Wednesday, October 8, 2008

Western Steelhead part 4-the goodbye fish
















Western Steelhead part 4-the goodbye fish

On the evening of my last night on the water, I ran into my friend William. He was in the run I wanted to fish, and as I pulled up in my car, he motioned to me to come on in. He was halfway through the run, and I began the long and dangerous walk towards him over broken scree and loose shelf rock. I sat on the bank and we caught up on fishing stories, etc. He had been fishing another river, which is why I had not run into him for a few days. He had landed a 38 inch wild buck just a few minutes before, and as I watched, he hit a wild hen on a bomber. I got to hear his hand-made reel for the first time. Beautiful reel and beautiful sound. Watching William is like looking at poetry in motion. Everything is right; the cast is nearly flawless, the swing perfect, and his smile infectious.

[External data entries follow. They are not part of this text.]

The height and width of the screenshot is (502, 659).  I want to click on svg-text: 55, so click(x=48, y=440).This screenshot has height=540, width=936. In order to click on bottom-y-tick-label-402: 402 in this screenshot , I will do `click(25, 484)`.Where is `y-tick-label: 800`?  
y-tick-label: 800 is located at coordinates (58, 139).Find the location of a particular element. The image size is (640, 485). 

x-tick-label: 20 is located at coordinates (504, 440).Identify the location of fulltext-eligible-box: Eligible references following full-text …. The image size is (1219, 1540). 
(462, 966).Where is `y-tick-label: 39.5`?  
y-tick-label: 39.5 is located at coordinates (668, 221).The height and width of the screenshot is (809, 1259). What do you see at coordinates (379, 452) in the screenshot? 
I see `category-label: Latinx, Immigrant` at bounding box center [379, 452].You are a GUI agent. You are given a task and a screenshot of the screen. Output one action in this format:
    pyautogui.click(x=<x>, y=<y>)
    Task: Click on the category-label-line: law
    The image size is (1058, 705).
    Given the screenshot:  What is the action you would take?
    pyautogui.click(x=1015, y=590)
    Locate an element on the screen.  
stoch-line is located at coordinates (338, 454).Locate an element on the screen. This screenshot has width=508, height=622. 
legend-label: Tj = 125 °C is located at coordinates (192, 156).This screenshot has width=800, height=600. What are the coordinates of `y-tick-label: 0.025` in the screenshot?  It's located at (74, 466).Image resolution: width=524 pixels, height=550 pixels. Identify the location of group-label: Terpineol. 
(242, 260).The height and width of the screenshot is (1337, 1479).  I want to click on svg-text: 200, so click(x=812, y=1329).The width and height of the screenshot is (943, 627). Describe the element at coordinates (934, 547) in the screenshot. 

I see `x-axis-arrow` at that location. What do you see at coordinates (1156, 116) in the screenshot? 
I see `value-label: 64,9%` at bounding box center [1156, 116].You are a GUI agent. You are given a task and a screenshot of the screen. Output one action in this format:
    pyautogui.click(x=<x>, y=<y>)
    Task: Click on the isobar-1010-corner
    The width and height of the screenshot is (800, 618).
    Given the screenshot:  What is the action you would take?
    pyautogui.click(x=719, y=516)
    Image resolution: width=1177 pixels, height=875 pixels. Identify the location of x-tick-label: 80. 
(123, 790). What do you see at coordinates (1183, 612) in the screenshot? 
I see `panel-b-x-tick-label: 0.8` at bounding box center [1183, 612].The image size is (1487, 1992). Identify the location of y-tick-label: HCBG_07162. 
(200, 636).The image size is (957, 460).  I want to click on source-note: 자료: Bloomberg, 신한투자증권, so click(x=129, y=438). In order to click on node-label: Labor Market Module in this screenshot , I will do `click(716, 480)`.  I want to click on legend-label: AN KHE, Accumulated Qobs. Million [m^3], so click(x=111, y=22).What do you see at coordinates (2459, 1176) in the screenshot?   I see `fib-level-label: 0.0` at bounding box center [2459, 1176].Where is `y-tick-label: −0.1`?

I started fishing the run a little further down than I should, due to another angler in a run above who seems to think that the whole river is one run and that he has the right to all 600 yards of this water down from his riffle. Because the flyline to my traditional outfit was falling apart, I was using my shooting head outfit consisting of a vision ace and 14 foot ploy leader fired from a Loop greenline 13’ 2” cannon. My running line kept tangling again. I HATE airflo ridge running line. As I worked down the run, William skidaddled, leaving me fishing the run after the master. When I had progressed to the spot in which I had hooked and landed a nice fish last year I received a thump. Thump? What the? I was definitely hooked up with another soft take. The fish let me just reel him in, and I expected a quick landing. I got him in to the point where the leader was within the guide when he saw me and decided he didn’t like my scraggy looks. WIZZ! Went my huge Sage reel. Out to the middle of the run he went. Interesting. Then he porpoised. Oh oh. Was that a salmon I had hooked? No it was a steelhead the size of a salmon leisurely swimming and porpoising with my white wing black max in it’s jaw. At first I didn’t think this was my fish, so I raised my rod and tightened the line. Sure enough, the leader led right to this… this… thing. I knew I was in for it. The run is sheer rock and huge boulders. There would be no easy landing place. I would be lucky if I didn’t get injured or break my rod. To make a long story short the twenty minute battle saw me nearly submerge myself, scramble over rocks, scratch my reel and abandon my rod altogether as I fought the fish to hand using my own hands and just the poly leader. It was like a fight between two drunks. Neither of us could get the upper hand, and neither of us would listen to reason or give up. I finally landed a @36” wild buck. My poly leader was destroyed and looked like a slinky. I was done. I climbed the cliff, ate a handful of blackberries, and symbolically clipped off the fly.
As William later said, what a way to go out….

BTW, look at the last picture. That is my LEG in the picture, and I weigh in at @ 200 lbs. This fish was huge.

1 comment:

  1. Way to go Eric, sounds like everything came together for you at the right time. What an amazing river with such beautiful and awe inspiring fish. Can't wait to hear more stories when you return to MKE.